Check each line of the entries below for the word "title" and state only how many lines have it.
The input START
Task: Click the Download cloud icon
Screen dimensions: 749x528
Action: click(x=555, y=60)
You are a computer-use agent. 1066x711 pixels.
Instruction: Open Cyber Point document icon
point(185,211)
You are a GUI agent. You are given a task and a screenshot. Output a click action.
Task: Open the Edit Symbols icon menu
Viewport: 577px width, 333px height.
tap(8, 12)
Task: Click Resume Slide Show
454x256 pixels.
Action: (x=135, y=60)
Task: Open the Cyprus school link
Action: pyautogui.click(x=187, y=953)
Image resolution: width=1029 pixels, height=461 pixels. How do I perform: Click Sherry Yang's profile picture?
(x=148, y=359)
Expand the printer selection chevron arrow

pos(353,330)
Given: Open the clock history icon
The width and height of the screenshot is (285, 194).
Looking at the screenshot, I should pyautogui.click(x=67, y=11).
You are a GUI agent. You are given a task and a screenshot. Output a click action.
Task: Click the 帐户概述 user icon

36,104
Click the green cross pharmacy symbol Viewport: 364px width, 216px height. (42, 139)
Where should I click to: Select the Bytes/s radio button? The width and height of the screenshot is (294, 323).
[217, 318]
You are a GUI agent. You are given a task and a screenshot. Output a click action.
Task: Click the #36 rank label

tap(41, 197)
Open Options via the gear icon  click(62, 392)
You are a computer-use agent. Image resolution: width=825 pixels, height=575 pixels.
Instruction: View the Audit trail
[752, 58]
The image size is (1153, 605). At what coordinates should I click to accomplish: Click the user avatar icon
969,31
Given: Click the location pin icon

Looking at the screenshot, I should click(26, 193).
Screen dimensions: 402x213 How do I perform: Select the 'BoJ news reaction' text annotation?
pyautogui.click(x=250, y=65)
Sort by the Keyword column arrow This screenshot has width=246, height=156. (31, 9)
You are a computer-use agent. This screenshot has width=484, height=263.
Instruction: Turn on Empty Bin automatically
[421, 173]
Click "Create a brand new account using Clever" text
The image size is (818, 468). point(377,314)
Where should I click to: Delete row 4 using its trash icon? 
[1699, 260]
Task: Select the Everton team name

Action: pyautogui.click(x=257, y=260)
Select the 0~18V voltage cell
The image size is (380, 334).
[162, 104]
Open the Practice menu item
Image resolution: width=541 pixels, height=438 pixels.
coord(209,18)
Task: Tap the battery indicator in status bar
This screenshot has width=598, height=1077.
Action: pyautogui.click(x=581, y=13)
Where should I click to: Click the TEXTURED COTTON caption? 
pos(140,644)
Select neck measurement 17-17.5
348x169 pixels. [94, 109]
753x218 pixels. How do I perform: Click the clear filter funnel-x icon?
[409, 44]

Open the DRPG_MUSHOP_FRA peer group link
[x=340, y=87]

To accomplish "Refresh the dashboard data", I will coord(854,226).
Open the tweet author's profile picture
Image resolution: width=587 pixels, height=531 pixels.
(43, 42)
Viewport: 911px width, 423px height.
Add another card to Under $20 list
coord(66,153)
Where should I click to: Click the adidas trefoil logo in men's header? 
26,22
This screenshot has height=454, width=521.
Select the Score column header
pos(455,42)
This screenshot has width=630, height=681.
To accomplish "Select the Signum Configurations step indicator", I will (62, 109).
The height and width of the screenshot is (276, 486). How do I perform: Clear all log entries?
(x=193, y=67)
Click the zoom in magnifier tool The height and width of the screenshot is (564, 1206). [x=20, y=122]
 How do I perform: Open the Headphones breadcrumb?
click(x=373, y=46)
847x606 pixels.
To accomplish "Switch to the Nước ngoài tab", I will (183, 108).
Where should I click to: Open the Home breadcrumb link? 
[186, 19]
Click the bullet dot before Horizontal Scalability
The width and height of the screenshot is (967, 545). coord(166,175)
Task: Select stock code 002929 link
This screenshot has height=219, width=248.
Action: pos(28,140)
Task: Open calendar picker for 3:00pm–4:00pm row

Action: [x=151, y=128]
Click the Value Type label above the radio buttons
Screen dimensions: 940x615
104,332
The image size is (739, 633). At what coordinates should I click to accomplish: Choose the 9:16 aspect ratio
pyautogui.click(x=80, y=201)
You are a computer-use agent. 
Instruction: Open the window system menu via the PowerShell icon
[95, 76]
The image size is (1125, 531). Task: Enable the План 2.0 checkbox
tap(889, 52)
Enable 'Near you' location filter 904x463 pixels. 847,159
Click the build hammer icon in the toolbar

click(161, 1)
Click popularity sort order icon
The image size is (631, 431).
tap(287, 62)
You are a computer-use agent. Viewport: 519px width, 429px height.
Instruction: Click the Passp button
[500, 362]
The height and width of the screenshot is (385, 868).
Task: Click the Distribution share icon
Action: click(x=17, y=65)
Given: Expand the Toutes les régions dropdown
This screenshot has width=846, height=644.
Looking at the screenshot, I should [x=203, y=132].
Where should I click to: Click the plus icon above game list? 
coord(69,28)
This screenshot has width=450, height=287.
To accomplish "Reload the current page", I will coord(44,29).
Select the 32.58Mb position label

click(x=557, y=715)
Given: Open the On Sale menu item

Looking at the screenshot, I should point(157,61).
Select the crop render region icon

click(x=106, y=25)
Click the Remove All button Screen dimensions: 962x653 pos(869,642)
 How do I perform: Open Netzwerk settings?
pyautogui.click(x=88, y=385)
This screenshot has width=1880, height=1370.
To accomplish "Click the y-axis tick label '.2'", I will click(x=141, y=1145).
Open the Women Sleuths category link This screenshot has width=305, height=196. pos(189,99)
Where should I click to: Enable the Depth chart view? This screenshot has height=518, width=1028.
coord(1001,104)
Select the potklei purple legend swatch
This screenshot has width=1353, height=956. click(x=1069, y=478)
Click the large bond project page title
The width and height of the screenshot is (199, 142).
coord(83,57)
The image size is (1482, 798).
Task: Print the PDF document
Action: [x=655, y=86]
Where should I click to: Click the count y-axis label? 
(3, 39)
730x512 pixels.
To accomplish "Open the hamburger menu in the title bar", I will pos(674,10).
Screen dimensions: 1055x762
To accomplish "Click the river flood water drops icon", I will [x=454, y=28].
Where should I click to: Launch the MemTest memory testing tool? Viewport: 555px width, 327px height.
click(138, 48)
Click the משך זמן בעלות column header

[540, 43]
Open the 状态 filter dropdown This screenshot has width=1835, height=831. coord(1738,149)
The input END
# [Answer section]
2